Well how much
power do you think the 1.5 diesel had - must have beenabout 70 max! And that had torque steer. You can easliy screw up the handling on a car with the wrong tyres.
As for the more complex joints - bollox!!!!! Most cars with engines in the front use MacPhereson strut front suspesion (front and rwd) as it eliminates the need for a top wishbone which would be hard to put in because of the engine and is also lighter than having 2 wishbones and a separate damper and less joints to go wrong. Think about it - macphereson has wishbone with 2 inner mountings and one outer ball joint. The strut is clamped in the hub at the bottom and pivotted at the top and has a thrust bearing for turning. A double wishbone setup as found on some rear wheel drive cars would need upper and lower wishbones with inner and outer mountings/ball joints and then a damper with two more mointings. That is almost double! still think it is more complicated?

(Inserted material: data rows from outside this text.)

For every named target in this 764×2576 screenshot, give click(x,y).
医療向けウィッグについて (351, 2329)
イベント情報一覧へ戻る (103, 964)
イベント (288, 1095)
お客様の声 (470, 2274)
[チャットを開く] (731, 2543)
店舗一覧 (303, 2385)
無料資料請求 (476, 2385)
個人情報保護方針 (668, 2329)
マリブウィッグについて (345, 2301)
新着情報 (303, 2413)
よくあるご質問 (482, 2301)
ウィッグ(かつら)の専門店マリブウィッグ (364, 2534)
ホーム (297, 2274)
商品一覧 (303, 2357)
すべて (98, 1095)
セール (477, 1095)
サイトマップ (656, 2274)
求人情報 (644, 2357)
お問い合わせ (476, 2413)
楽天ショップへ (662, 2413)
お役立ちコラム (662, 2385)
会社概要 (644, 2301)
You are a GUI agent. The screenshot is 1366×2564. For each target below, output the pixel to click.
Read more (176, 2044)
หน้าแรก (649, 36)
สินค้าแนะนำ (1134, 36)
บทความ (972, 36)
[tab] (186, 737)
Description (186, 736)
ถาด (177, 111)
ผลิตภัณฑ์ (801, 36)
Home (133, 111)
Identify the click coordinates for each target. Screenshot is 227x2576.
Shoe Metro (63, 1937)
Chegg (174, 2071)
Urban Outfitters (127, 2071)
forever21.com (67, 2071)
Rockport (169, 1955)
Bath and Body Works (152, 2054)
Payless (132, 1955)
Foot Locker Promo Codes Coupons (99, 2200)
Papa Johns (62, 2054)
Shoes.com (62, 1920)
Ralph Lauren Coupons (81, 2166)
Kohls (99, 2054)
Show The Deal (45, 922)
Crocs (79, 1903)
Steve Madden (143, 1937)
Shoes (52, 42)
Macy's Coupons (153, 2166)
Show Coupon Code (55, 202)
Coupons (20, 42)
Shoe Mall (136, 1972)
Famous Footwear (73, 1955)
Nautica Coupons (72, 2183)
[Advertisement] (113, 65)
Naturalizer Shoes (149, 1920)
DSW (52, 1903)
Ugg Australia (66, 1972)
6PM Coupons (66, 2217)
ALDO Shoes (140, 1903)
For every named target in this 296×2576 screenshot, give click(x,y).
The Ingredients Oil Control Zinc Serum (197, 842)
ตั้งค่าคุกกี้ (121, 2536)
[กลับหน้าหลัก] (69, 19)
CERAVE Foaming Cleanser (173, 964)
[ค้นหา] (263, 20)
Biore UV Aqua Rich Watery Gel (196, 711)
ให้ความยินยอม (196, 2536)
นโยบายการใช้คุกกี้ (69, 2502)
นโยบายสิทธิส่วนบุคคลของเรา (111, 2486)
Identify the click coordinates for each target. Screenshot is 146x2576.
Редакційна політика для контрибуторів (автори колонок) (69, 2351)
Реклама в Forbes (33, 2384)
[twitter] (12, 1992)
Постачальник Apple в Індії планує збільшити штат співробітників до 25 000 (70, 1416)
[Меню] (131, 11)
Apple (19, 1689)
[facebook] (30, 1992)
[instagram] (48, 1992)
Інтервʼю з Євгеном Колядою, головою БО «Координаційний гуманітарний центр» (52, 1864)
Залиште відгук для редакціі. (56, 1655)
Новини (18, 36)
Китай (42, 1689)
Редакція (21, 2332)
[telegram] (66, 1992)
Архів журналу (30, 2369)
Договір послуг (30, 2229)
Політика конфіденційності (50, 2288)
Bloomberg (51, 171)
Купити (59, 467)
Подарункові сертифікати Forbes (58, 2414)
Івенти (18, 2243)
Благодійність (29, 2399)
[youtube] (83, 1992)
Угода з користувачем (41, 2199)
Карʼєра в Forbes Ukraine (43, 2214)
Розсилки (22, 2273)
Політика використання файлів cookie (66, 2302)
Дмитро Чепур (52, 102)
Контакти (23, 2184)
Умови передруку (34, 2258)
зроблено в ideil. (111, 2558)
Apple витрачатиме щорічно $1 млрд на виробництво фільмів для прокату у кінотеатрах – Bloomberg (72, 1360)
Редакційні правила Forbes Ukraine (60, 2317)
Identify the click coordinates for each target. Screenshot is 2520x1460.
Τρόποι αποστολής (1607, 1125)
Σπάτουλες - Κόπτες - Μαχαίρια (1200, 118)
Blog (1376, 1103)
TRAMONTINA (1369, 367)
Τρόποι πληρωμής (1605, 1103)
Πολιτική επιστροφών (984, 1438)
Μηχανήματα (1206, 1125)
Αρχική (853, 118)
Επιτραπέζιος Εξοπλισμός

The only difference betweent he front hubs on FWD and RWD car with macphersons is the inclusion of a hole for the driveshaft to pass though.
To be fair though, front wheel drive cars are heavier on the driveshaft joints as they see more use due to the sterring but the only yime they ever wear out below 70K miles is on small city cars that have been driven hard around tight city bends.
Ont he other hand - read wheel drive cars require a propshaft to the back if the engine is inthe front which requires joints and bearings etc. They then have a separate diff so thats another thing to change the oil in and then they have complicated rear suspesnion - much more so normally than the front wheel drives rear suspension. Unless they have a horrible solid rear axle and then you can't call the car a sports car as those things or ****e!
Dunno where your get the whole "front wheel drive costs more to fix" from becasue they don't. They are easier as everything is at the front of the car and the part count is significantly reduced.
Oh and did i also mention - FWD is lighter , the transmission has less things to go wrong, the transmission is more compact and is safer as the natue is to understeer not oversteer like RWD does. Personalyl i can't wait to get a RWD but for practicality fwd are far better than RWD.